Fast-forward to 2020. Again this year, RAAO and the other nonprofits are in the crosshairs as Hospital Authority commissioners debate how to spend approximately $19 million in tax dollars.
Whatever the budget decisions at the WVHA’s 5:05 p.m. Thursday, Sept. 10, teleconference meeting, the debate will continue at the polls.
Every seat on the five-member board is up for election.
Three of the seats were filled in June, when only one person qualified to run for each seat. The other two will be decided in the Tuesday, Nov. 3, election.
Brian Soukup was elected automatically after he was the only candidate to file to run for Group A, Seat 1, which had been held by Dr. John Hill.
Hill, a vocal advocate for dissolving or shrinking the Hospital Authority considerably, left his seat to Soukup, who shares Hill’s views. Hill then filed to run against Group A, Seat 3 Commissioner Judy Craig, a strong supporter of the WVHA’s current mission and its funding of health care nonprofits.
Group A, Seat 2 was filled by Dr. Roger Accardi, who also ran unopposed. Group B Seat 2 was also filled in an unopposed race by Voloria Manning, who had earlier been appointed to the seat after the death of Commissioner Kathie Shepard. Manning has been a supporter of the current mission.

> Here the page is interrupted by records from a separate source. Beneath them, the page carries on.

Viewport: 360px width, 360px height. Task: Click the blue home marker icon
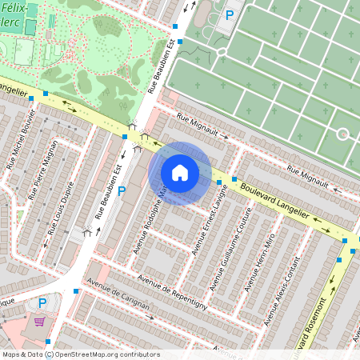pos(180,173)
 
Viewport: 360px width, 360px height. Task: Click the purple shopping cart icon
pos(39,322)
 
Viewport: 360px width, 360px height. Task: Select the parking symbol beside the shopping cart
pos(42,303)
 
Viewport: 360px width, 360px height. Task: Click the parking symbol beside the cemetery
pos(230,14)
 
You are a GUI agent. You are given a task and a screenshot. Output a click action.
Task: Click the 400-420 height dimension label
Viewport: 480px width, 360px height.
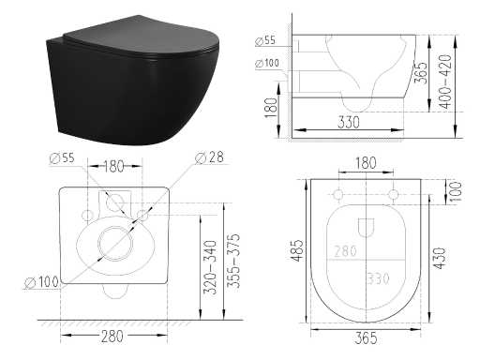tap(446, 82)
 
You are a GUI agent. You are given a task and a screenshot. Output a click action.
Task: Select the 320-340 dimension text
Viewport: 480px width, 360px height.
tap(210, 267)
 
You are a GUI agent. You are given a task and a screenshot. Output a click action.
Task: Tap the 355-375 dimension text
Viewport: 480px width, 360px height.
tap(233, 261)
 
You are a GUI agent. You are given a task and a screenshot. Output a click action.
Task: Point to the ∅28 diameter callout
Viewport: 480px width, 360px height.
tap(209, 157)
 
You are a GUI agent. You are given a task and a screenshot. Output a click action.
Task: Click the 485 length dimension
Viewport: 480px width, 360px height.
tap(297, 250)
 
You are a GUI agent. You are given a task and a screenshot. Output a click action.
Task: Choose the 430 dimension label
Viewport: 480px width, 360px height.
tap(440, 258)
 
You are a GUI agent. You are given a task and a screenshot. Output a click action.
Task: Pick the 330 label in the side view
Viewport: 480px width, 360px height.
tap(349, 122)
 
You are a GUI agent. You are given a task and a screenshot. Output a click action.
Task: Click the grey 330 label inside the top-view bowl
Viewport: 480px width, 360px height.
tap(378, 278)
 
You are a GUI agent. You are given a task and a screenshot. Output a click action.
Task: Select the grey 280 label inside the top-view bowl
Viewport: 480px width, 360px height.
tap(345, 251)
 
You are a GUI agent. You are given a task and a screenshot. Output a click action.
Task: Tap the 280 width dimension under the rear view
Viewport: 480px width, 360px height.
tap(112, 337)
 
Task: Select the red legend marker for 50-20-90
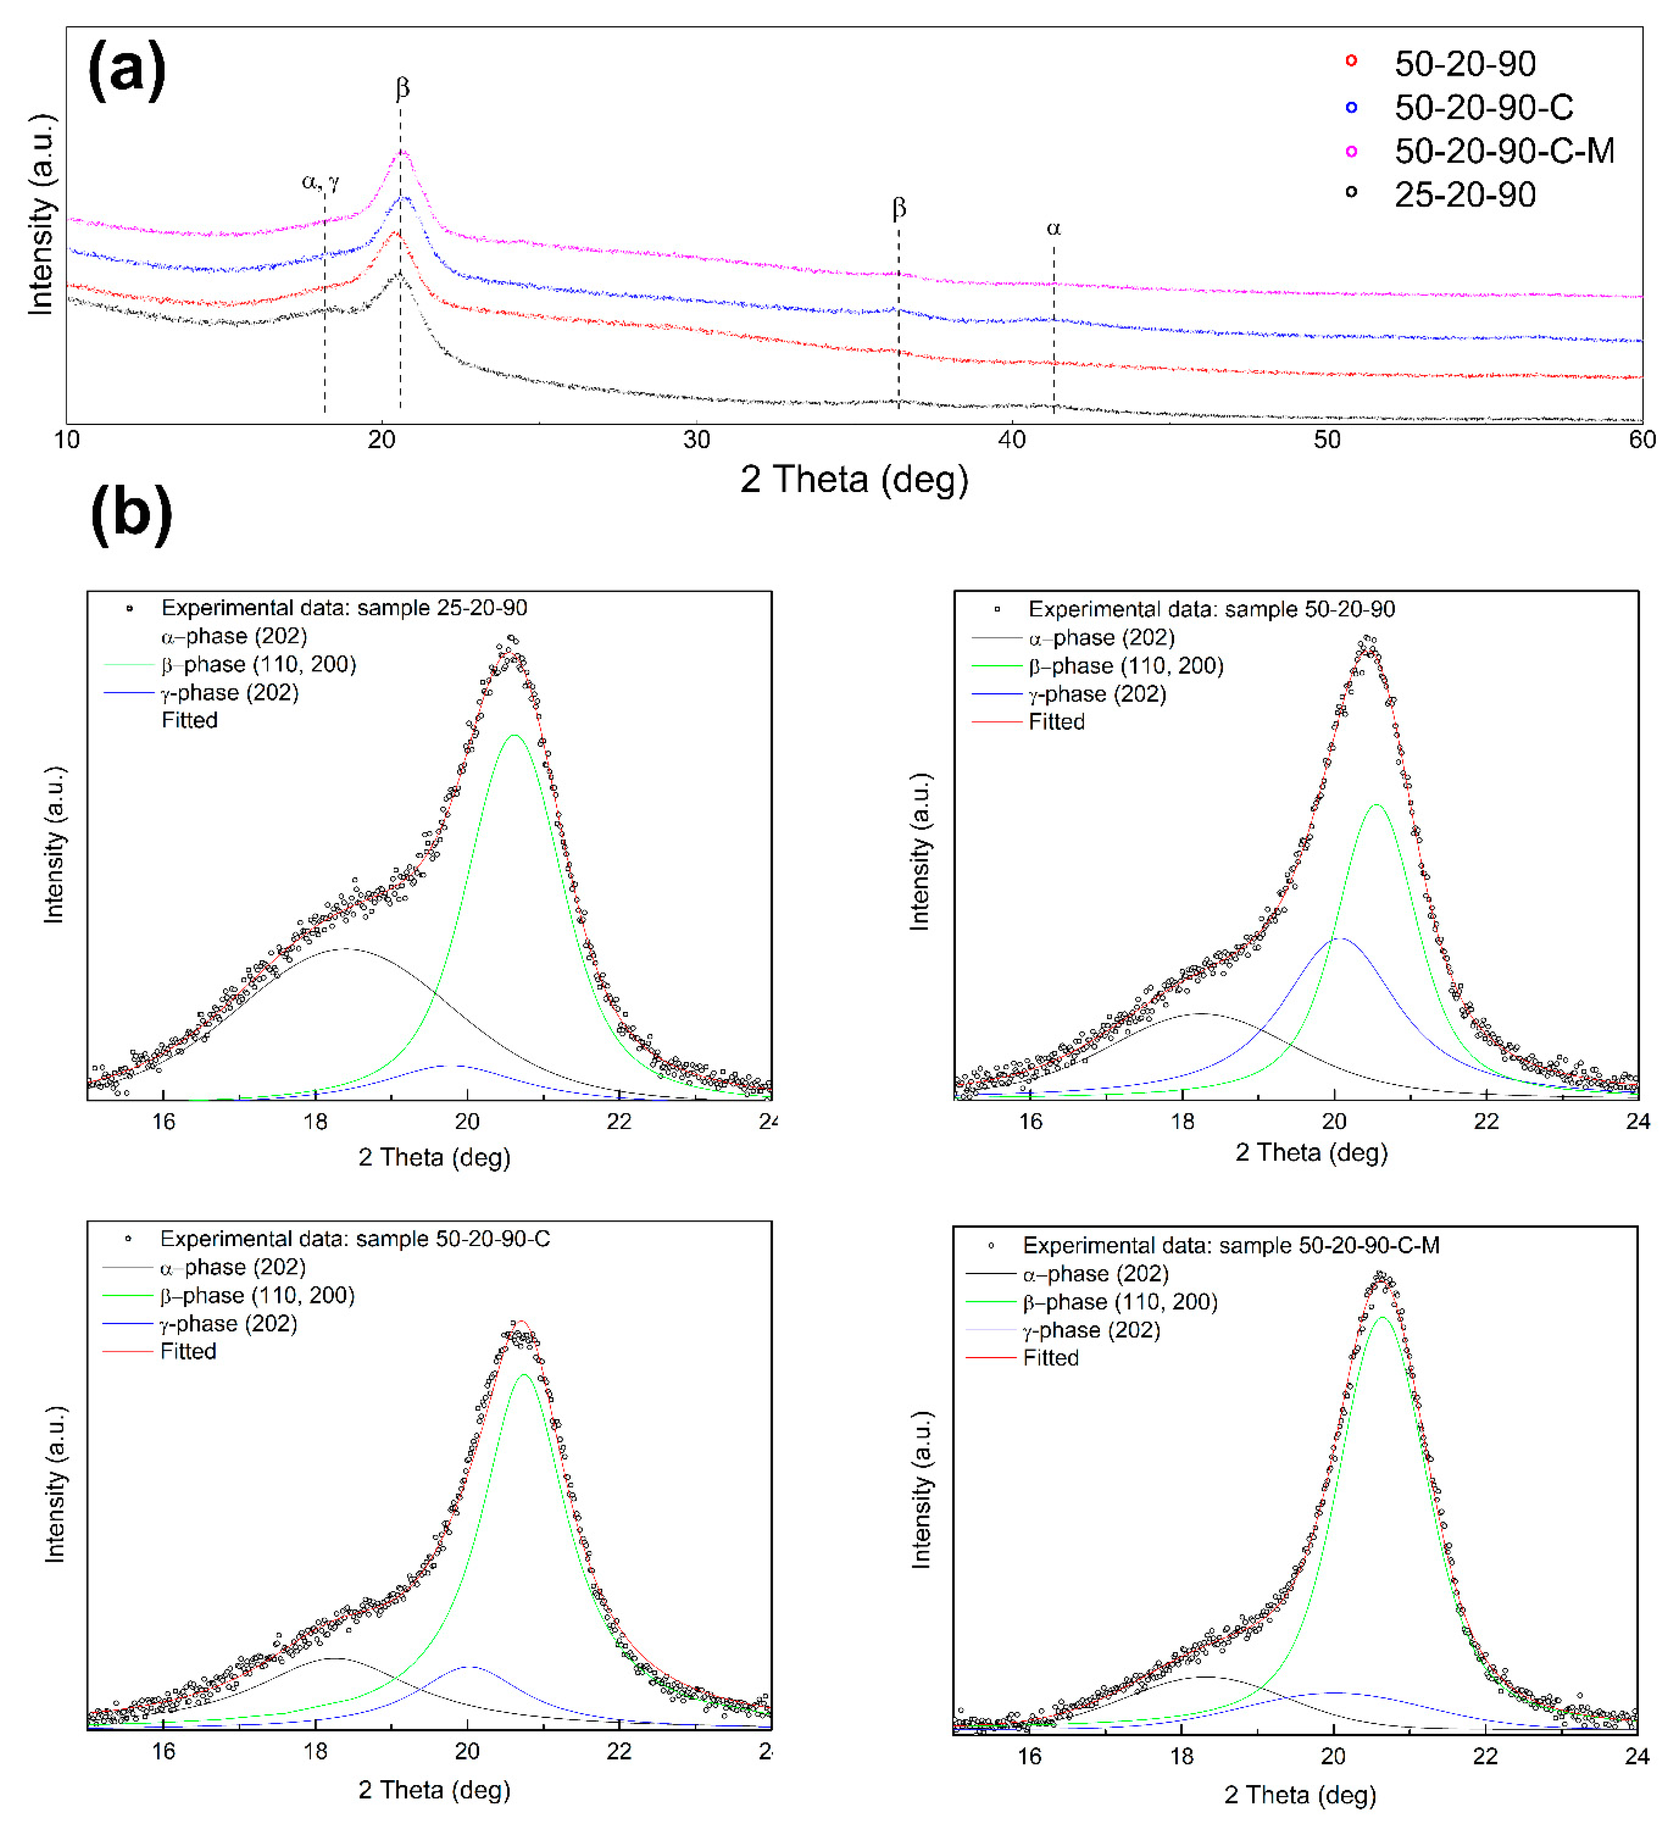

In the final race, for Group B, Seat 1, Michael Ray is running against Jennifer Coen, who has positioned herself solidly in Craig’s camp. Though Ray has not been as vocal as Hill and Soukup, he, too, has raised questions about the Hospital Authority’s spending.
With a majority of seats in play, voters in the Nov. 3 election will likely decide the future of the West Volusia Hospital Authority.